Jumat, 02 Maret 2012

Anggaran tanpa Daya Gedor


Anggaran tanpa Daya Gedor
Mohammad Eri Irawan, MAHASISWA PASCASARJANA UNAIR
Sumber : JAWA POS, 2 Maret 2012



PROBLEM mendasar berupa tata kelola yang buruk masih saja menjangkiti anggaran publik kita. Problem tersebut berimplikasi negatif terhadap lemahnya daya dorong instrumen fiskal untuk menggerakkan perekonomian.

Salah satu yang menjadi sorotan saat ini adalah masih banyaknya daerah yang belum mempunyai anggaran pendapatan dan belanja daerah (APBD) karena prosesnya molor. Berdasar data Kementerian Keuangan, hingga saat ini, 339 di antara 524 kabupaten/kota sudah mempunyai APBD, sedangkan 185 kabupaten/kota belum.

Di Nanggroe Aceh Darussalam (NAD), 12 APBD belum disahkan; Sumatera Utara (21); Riau (9); Lampung (8); Jabar (15); Jateng (11); Jatim (8); NTT (12); Papua (23); dan Papua Barat (8).

Ketika pengesahan APBD lambat, pencairan anggaran juga terhambat. Dampaknya, pembangunan tersendat. Secara umum, hal tersebut menunjukkan masih sangat rendahnya kadar tertib anggaran kita.

Tata Kelola Buruk

Selain lambatnya pengesahan APBD, tata kelola yang buruk ditunjukkan lewat penyerapan anggaran yang rendah, belanja sosial yang minim karena APBD tersedot untuk belanja pegawai, serta program pembangunan yang tak inovatif.

Konsekuensi tata kelola yang buruk itu adalah pertumbuhan ekonomi di daerah tidak terdongkrak. Padahal, APBD sebagai instrumen fiskal punya peran penting dalam memacu pergerakan ekonomi masyarakat.

Problem tata kelola yang buruk tersebut memang menyedihkan sekaligus menggelikan. Menyedihkan karena regulasi soal penyusunan APBD sebenarnya sudah sangat gamblang. Beleid sudah sangat jelas mengatur mekanisme pengesahan APBD, termasuk detail waktunya. APBD semestinya sudah harus disahkan melalui keputusan bersama antara eksekutif dan legislatif maksimal sebulan sebelum tahun anggaran yang bersangkutan berjalan atau pada November.

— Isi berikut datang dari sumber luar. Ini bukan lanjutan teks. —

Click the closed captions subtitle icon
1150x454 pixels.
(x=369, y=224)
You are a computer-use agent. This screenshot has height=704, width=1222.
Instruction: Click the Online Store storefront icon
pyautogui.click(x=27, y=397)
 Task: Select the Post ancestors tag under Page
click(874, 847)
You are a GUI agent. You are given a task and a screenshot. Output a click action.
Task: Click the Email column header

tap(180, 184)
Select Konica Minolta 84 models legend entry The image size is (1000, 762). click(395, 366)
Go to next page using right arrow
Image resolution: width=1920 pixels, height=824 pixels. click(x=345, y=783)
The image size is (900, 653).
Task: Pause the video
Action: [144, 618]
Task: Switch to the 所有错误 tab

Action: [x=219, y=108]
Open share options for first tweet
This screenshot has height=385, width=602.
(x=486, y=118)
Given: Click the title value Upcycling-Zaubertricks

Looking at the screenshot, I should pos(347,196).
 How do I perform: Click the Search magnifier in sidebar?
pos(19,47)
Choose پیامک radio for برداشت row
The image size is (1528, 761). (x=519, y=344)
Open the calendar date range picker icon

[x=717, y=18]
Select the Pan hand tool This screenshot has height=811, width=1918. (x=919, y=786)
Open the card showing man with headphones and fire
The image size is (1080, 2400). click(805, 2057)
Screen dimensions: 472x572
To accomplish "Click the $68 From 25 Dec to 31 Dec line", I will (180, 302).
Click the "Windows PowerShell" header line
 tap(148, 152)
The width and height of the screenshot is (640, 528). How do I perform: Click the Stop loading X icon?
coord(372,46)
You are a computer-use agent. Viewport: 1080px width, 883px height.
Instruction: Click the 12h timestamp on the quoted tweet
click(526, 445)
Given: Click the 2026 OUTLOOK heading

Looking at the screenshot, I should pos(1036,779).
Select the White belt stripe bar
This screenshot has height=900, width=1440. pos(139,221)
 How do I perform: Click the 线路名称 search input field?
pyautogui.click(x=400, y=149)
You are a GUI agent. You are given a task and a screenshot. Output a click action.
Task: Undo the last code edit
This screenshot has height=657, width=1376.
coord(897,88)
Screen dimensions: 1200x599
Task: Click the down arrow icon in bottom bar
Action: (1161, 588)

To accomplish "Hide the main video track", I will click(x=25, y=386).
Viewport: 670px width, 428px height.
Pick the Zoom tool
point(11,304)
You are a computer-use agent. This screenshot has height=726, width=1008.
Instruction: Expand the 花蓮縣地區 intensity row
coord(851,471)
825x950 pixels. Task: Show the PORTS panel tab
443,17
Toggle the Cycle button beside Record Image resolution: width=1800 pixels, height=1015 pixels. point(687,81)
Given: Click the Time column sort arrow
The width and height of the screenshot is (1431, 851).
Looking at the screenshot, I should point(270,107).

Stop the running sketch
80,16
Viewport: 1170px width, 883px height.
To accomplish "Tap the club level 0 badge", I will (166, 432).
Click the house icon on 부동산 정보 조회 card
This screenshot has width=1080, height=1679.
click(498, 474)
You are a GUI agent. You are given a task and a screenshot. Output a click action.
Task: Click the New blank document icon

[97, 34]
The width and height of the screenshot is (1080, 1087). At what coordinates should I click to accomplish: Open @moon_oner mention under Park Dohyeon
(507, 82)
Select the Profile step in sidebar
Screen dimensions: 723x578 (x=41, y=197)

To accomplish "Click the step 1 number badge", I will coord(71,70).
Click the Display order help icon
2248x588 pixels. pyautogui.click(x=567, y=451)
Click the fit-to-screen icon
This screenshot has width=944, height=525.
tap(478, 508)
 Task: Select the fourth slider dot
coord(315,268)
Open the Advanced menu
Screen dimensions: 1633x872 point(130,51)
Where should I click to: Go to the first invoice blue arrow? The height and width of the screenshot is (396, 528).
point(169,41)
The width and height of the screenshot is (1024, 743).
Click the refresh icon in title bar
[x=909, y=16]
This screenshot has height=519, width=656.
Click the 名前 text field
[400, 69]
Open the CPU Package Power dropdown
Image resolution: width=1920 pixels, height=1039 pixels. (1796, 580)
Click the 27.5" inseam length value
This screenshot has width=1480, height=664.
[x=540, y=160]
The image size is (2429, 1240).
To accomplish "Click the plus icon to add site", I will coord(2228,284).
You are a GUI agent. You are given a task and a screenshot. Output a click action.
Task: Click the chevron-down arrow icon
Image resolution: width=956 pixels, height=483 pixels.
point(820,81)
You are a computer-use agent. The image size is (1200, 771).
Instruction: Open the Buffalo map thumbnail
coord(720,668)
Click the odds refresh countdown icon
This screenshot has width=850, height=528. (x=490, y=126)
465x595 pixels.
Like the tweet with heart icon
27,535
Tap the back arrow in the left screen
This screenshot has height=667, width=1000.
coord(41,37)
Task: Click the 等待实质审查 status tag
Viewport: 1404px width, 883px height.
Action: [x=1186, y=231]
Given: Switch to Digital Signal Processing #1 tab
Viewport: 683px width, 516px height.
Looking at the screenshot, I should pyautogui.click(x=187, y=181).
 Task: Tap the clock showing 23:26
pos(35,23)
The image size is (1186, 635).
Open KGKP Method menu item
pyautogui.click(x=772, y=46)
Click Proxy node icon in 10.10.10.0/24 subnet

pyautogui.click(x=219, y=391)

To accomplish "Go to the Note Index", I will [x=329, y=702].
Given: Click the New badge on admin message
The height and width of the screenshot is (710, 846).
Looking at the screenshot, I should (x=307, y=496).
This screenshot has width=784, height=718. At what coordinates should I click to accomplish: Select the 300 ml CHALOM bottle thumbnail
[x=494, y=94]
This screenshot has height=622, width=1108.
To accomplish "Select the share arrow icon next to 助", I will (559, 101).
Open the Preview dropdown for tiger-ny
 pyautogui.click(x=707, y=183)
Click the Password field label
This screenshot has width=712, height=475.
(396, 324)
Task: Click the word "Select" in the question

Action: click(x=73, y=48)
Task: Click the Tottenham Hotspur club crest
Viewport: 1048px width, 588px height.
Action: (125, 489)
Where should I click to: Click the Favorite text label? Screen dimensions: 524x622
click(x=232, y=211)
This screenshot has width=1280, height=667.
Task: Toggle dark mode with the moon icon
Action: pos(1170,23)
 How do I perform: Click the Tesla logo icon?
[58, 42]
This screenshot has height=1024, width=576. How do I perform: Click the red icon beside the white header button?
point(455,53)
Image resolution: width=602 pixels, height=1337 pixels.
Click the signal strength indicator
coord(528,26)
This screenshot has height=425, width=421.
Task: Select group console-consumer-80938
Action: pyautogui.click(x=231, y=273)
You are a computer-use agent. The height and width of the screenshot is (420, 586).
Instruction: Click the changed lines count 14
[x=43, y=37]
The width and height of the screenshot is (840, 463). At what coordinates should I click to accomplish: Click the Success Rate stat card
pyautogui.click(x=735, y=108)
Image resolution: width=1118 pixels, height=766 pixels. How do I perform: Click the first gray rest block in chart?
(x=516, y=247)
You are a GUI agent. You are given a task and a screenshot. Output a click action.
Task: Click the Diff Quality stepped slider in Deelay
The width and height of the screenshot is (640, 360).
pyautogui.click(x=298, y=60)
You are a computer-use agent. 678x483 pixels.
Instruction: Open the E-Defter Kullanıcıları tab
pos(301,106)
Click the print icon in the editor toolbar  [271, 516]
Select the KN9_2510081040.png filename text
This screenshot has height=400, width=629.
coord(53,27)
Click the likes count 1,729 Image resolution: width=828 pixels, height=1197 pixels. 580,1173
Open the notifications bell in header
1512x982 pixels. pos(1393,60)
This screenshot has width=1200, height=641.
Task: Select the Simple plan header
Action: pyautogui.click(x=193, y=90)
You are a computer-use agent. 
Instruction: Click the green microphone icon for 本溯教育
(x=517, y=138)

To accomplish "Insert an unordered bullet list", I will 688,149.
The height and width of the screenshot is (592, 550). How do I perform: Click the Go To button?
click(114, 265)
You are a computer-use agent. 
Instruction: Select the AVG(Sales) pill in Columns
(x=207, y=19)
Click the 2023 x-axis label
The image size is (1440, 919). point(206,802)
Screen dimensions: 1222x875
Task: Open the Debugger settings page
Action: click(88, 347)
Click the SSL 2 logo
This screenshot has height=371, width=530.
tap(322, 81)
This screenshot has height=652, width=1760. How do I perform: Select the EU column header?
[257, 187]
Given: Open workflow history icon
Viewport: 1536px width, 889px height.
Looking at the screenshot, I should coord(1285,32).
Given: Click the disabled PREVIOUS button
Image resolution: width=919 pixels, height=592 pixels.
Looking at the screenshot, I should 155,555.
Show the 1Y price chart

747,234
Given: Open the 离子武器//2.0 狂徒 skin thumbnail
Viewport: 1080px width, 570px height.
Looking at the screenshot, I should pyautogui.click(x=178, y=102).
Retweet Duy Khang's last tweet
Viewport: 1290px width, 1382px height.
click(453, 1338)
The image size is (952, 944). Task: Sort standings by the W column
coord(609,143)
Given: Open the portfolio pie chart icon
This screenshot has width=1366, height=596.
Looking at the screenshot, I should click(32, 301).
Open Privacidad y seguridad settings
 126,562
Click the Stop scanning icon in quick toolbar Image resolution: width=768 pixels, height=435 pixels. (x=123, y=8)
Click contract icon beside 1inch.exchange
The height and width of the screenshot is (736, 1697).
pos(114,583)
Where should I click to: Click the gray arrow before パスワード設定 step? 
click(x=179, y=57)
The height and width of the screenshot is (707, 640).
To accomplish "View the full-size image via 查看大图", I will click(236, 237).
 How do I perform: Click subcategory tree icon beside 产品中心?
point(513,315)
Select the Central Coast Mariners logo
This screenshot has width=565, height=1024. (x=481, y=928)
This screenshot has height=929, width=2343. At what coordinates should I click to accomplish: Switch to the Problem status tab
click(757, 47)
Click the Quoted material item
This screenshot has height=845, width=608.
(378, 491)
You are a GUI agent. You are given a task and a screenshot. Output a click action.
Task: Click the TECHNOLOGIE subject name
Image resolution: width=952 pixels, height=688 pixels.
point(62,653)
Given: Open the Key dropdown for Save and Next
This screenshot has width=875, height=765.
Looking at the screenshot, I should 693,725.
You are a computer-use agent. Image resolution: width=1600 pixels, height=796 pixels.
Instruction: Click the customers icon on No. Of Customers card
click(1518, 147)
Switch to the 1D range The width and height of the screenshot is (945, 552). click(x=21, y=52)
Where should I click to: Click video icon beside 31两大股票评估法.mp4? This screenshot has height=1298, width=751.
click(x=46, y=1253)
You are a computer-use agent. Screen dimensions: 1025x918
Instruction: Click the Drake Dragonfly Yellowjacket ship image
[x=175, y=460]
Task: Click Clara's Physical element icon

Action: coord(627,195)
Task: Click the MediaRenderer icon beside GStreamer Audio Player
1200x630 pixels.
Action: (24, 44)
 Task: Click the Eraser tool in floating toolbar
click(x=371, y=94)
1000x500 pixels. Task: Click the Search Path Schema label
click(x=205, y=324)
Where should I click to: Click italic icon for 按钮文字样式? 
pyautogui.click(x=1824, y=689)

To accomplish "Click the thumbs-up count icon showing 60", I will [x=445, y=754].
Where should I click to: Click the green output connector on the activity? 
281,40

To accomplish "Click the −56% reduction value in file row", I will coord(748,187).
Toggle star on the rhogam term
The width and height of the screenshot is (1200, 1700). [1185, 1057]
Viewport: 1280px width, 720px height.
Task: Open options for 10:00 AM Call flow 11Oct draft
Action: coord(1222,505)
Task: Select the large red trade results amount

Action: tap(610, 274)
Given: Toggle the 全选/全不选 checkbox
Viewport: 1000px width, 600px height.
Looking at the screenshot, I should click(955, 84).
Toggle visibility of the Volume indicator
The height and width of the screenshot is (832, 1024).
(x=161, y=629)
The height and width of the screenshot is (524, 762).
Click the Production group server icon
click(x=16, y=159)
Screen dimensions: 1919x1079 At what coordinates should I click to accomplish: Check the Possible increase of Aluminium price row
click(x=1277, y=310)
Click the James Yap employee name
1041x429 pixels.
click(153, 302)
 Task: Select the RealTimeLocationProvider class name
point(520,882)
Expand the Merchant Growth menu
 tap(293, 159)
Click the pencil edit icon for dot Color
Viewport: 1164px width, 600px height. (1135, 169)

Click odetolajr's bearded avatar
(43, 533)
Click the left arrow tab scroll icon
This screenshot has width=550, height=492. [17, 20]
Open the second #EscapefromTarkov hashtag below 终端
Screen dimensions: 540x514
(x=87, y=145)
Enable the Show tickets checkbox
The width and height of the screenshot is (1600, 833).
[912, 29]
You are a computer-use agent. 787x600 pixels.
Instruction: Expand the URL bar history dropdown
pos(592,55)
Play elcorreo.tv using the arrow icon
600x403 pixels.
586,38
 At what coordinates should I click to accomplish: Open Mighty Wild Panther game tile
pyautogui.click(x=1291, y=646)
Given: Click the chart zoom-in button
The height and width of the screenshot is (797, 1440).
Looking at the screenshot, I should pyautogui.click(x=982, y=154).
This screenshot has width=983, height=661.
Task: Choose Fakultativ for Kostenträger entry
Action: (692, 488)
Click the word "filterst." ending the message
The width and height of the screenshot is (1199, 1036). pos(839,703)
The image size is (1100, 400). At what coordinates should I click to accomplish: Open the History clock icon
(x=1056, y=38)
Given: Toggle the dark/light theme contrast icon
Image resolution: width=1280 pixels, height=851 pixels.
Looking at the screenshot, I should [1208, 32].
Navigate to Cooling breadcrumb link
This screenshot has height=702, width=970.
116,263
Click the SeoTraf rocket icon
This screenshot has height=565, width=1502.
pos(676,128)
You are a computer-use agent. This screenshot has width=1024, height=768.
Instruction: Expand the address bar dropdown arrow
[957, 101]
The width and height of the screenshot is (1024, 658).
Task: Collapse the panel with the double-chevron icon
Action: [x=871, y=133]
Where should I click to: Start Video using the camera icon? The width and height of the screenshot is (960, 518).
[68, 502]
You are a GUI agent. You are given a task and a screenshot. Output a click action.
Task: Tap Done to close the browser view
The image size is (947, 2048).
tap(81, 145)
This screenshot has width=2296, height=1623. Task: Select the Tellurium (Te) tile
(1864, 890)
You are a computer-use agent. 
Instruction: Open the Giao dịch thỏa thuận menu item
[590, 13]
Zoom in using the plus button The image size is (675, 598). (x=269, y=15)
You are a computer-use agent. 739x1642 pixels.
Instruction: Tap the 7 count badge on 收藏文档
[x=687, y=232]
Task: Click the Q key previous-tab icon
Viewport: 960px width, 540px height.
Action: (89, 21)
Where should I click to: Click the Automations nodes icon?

Menggelikan karena lambatnya pengesahan APBD sering tidak disebabkan adanya faktor substansial seperti pertarungan ide antara legislatif dan eksekutif dalam memperjuangkan program prorakyat. Yang ada justru APBD lambat disahkan karena hubungan eksekutif dan legislatif memburuk lantaran hal-hal tak penting. Misalnya, dikuranginya anggaran yang berhubungan dengan kepentingan para anggota DPRD.

Hal itu patut disayangkan. Padahal, penyusunan anggaran mencerminkan mutu para penyusunnya. Menurut Samuelson (1996), anggaran adalah sistem yang digunakan pemerintah dan organisasi untuk mengidentifikasi rencana pendapatan untuk pengeluaran tahun tertentu. Anggaran merupakan artikulasi hasil perumusan strategi perencanaan strategis yang telah dibuat.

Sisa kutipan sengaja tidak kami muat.